Understanding Peru’s New Compliance Program Reform of Law

Photo Credit: Radio Nacional

By Facundo Galeano, a Legal Fellow with CIPE’s Anti-Corruption and Governance Center

On July 1, 2017, Peruvian law n. 30.424 came into effect. It regulates the administrative responsibility of legal entities for the offence of transnational active bribery. In article 17.1, the law establishes that legal entities can be exempt from liability of the crimes if, prior to the commission of the crime, a compliance program is adopted and implemented in the organization. This new law is intended to help businesses reduce corruption related risks.

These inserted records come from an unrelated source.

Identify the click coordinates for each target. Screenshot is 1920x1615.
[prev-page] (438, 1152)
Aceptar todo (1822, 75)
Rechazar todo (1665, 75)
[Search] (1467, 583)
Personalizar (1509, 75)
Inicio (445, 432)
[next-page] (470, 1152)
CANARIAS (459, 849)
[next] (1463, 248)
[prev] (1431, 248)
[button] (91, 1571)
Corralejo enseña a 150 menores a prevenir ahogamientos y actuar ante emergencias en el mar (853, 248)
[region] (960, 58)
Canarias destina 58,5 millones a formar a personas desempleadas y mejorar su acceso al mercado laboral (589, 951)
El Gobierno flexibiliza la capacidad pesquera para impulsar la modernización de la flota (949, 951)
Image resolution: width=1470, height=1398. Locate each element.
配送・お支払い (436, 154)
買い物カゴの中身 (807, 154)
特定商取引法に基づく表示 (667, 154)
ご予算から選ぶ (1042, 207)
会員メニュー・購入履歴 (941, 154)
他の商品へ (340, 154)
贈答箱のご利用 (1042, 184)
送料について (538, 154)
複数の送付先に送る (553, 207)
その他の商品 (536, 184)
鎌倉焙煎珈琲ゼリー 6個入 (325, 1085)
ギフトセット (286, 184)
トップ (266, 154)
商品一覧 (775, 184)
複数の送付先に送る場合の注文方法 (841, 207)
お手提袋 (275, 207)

According to the new law, a compliance program must appropriately fit an organization’s nature, risks, needs, and characteristics, consisting of appropriate surveillance and control measures to prevent such crimes or to significantly reduce the risk of their commission. Article 17.2 lists all the minimum requirements needed for compliance programs and states that the requirements of the compliance program will be developed in the law’s regulation.

Only seven months later, in February 2018, the Legislative Decree n. 1352 was enacted, which broadens the scope of the legal entities’ administrative responsibility. As a result of the new decree, the executive branch will approve and then enforce the minimum requirements of compliance programs listed in Article 17.2 of the original law and its regulation. The regulation’s requirements of compliance programs were pre-published on the Justice and Human Rights Ministry’s official web page in February 2018. Although the executive branch has not yet formally approved the requirements, the information published gives the public a sense of what to expect.

Photo Credit: International Organization for Standardization

Countries often look to ISO 37001 as their guide when designing anti-corruption requirements for companies. ISO 37001 provides guidance to firms for establishing, implementing, maintaining, reviewing, and improving an anti-bribery management system.

Peru’s yet-to-be implemented regulations cover almost all the requirements needed for an effective compliance program according to the ISO 37001. That said, the regulations are less specific than the ISO 37001. For example, unlike ISO 37001, Peru’s regulations do not mention the required qualifications of the people responsible for implementing, evaluating, and improving the compliance program at a company.

The new regulation also does not address the due diligence with enough specificity. The regulation lists in its risk mitigation chapter all the financial and non-financial controls the compliance program needs, but it does not address, as ISO 37001 does, the due diligence of specific transactions, projects, activities, and business associates separately. The lack of specificity matters because, with the expanding scope of corruption enforcement globally, companies need guidance on how to properly invest into doing due-diligence of their third parties.

The new regulation dedicates a whole chapter to the implementation of the compliance program for mid-sized, small, and micro companies. These companies are only obligated to have compliance programs that comply with at least one of the minimum requirements of article 17.2 of the law, in what appears to be a very soft special treatment for these types of companies.

In conclusion, the new regulations focus more on what to do than on how to do it. The regulations give companies clues about what kinds of compliance programs would help exempt them of legal consequences of employees paying bribes, but the lack of specificity creates uncertainty for firms as they seek to implement sufficiently robust compliance programs. The longer-term impact of these regulations remains to be seen.